Desde entonces, el deportista vive recluido don su esposa Corinna, madre de sus dos hijos, Gina Maria y Mick, en su residencia familiar de Suiza, convertida en un centro de cuidados permanentes. Solo un grupo reducido de personas (médicos y personal sanitario) tiene autorización para visitar al campeón.
Pero por pimera vez, Corinna ha dado algunos detalles de cómo se encuentra Michael, a raíz de un documental que Netflix emite sobre la vida del campeón. Corinna ha dado unas declaraciones al Il Corriere Della Sera en las que habla con nostalgia de su marido, pero también con alegría, la de tenerlo consigo.
"Echo de menos a Michael cada día. Pero no solo yo: lo echan de menos nuestros hijos, nuestra familia, su padre. Sin embargo, Michael sigue aquí. Es diferente, pero está aquí. Eso nos da fuerzas".
La mujer de Schumacher nunca ha buscado culpables ni ha intentado encontrar una explicación a la tragedia ocurrida hace 13 años: "Fue simplemente mala suerte. Toda la mala suerte que una persona puede tener en la vida".
Corinna y Michael se casaron en 1995. Dos años después llegó al mundo su hija, hoy amazona de profesión y cuatro más tardes, su hijo, que compite en IndyCar.
En el documental, Corinna comparte recuerdos de su marido. Revela, por ejemplo, que el campeón asistió al nacimiento de sus hijos, y que fue "la mayor emoción de su vida". También recuerda el lado más alegre y divertido de Michael: "En las fiestas era el primero en llegar y el último en marcharse. Nos reíamos muchísimo. No se le daba bien cantar, pero siempre cantaba My Way (de Frank Sinatra) porque se sabía la letra de memoria".
Según la última información difundida sobre su situación médica, publicada en 2023 por el diario alemán Bild, el expiloto recibe atención las 24 horas del día en su residencia de Ginebra, en la que un equipo de especialistas formado por unas 15 personas -entre médicos y fisioterapeutas- se ocupan de él.
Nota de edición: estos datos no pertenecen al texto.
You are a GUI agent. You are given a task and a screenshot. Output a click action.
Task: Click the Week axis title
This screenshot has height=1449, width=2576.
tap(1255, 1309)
Más recientemente, el Daily Mail ha publicado que Michael ya no está postrado en cama y que, aunque no puede caminar, es capaz de sentarse en una silla de ruedas. Su esposa no ha facilitado nuevos detalles sobre su estado de salud. Porque, como explicó hace tiempo, "para mí es muy importante que pueda seguir disfrutando, en la medida de lo posible, de su vida privada. Michael siempre nos protegió a nosotros y ahora somos nosotros quienes le protegemos a él".